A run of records
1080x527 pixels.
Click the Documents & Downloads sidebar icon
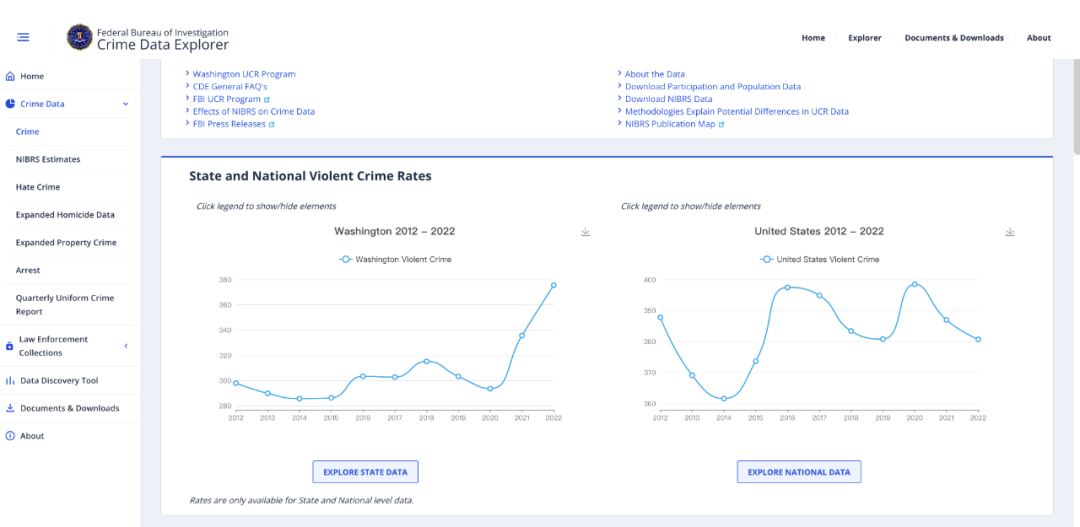coord(10,408)
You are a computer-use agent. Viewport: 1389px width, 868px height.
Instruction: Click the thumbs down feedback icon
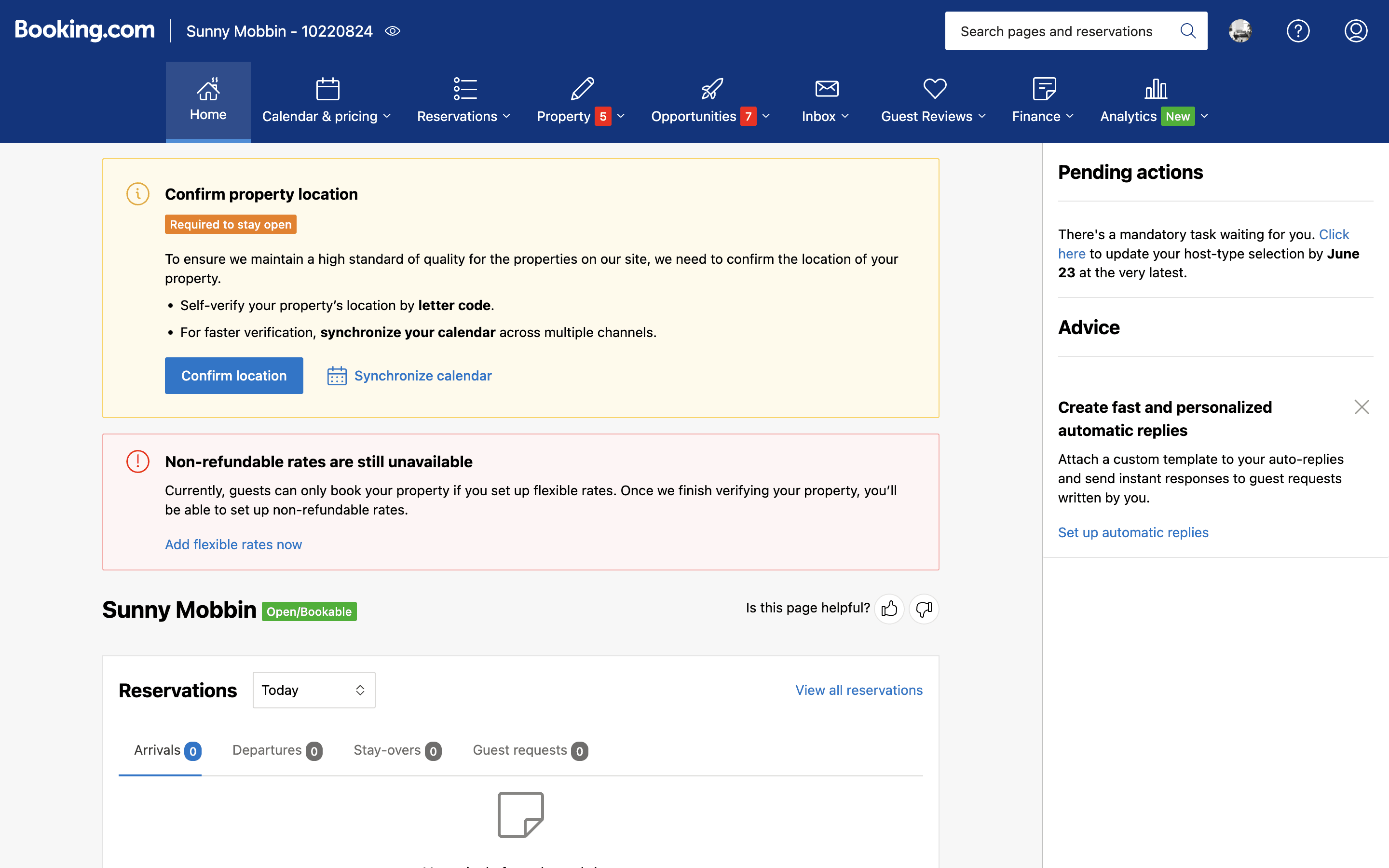coord(924,609)
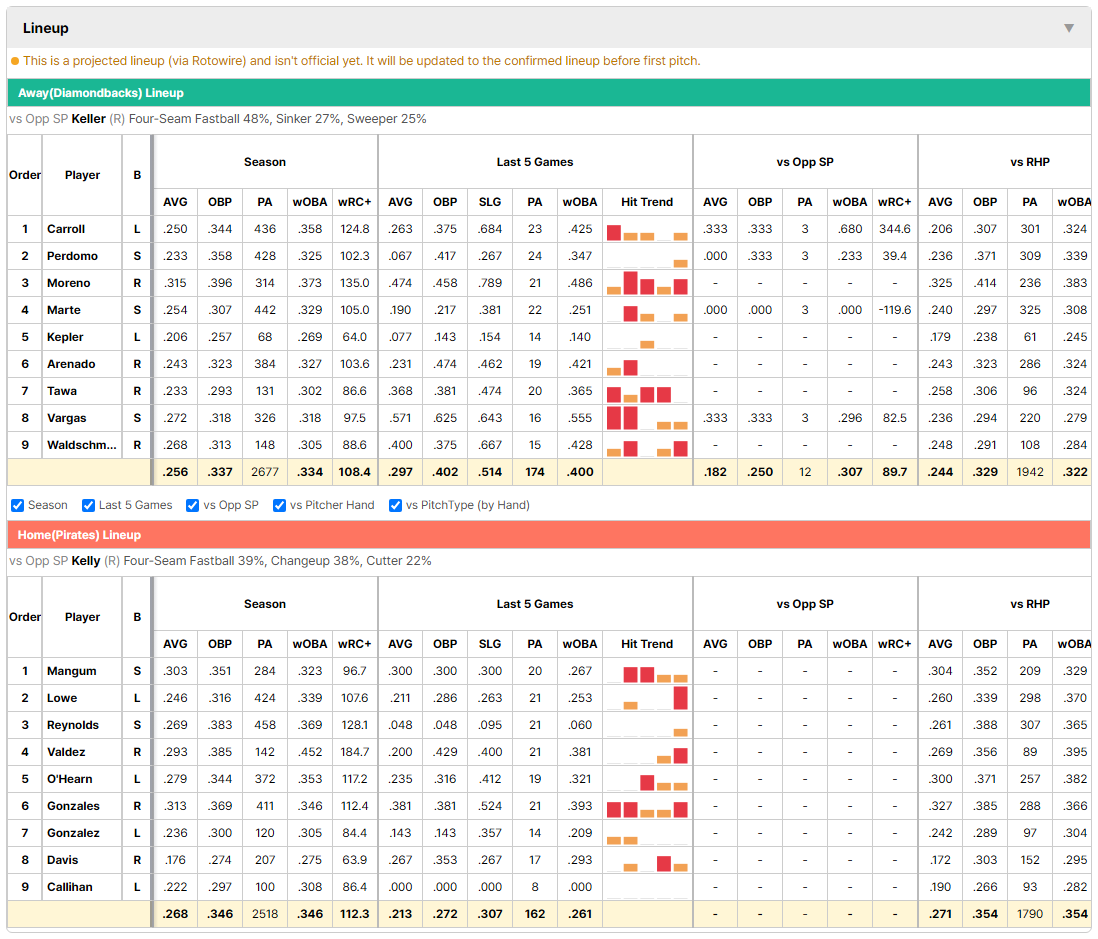The width and height of the screenshot is (1098, 939).
Task: Open player Reynolds in Pirates lineup
Action: click(73, 725)
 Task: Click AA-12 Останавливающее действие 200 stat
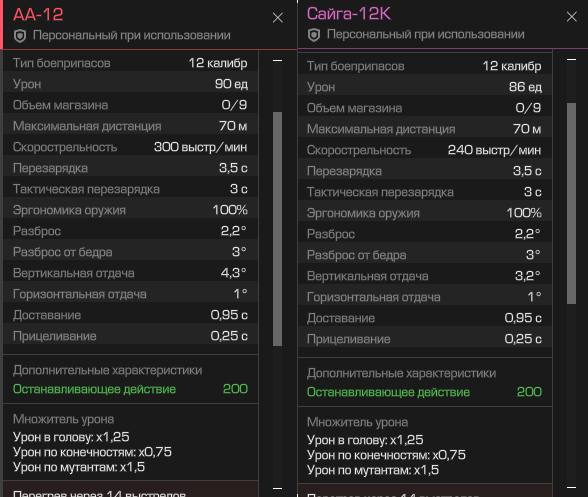point(130,389)
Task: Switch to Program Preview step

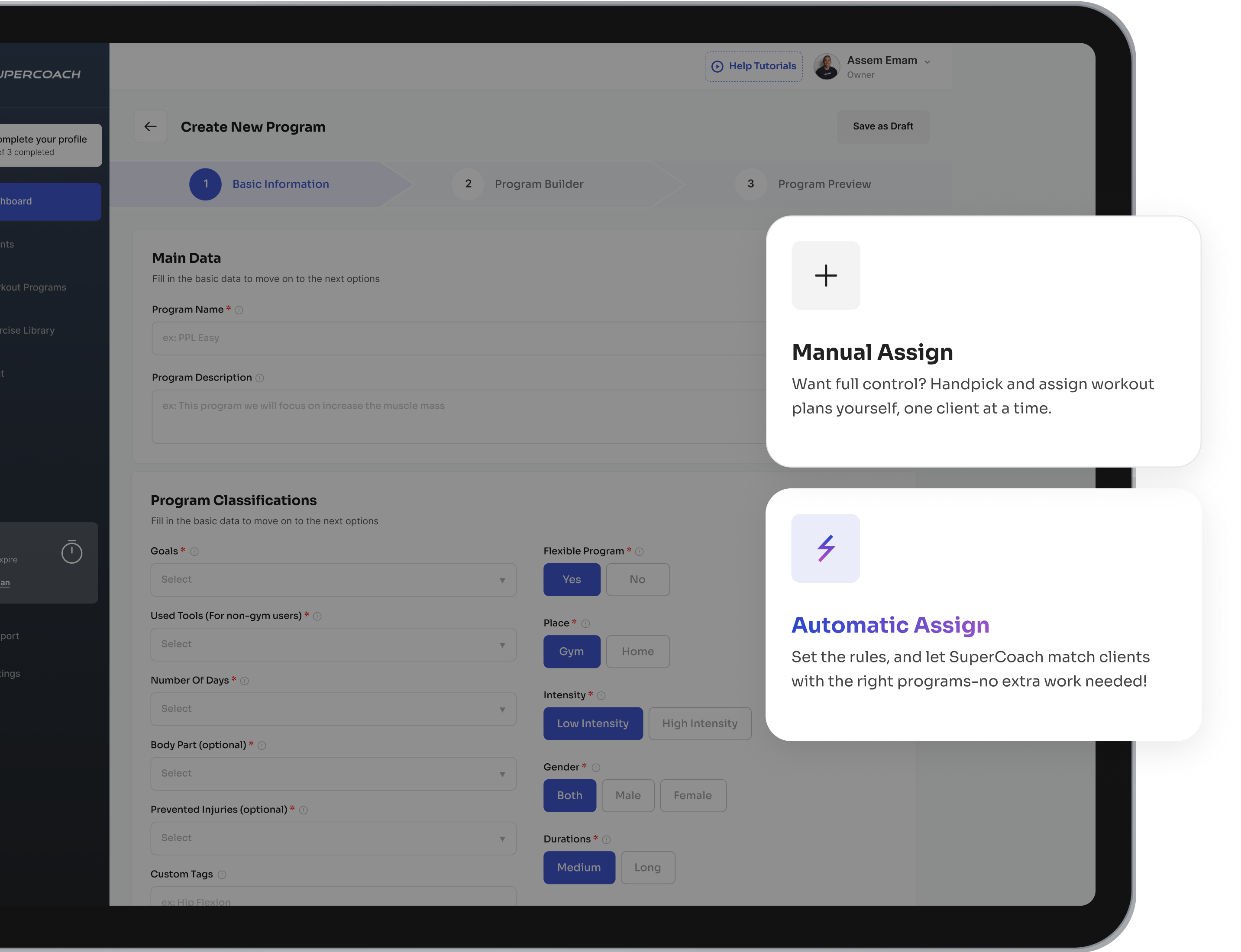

→ **Directions for this task**:
Transcribe all of the entries above word for word, omitting the pictures.

→ **Written solution**:
1080x527 pixels.
Click the Documents & Downloads sidebar icon
coord(10,408)
You are a computer-use agent. Viewport: 1389px width, 868px height.
Instruction: Click the thumbs down feedback icon
coord(924,609)
The width and height of the screenshot is (1098, 939).
Task: Open player Reynolds in Pirates lineup
Action: click(73, 725)
 Task: Click AA-12 Останавливающее действие 200 stat
point(130,389)
Task: Switch to Program Preview step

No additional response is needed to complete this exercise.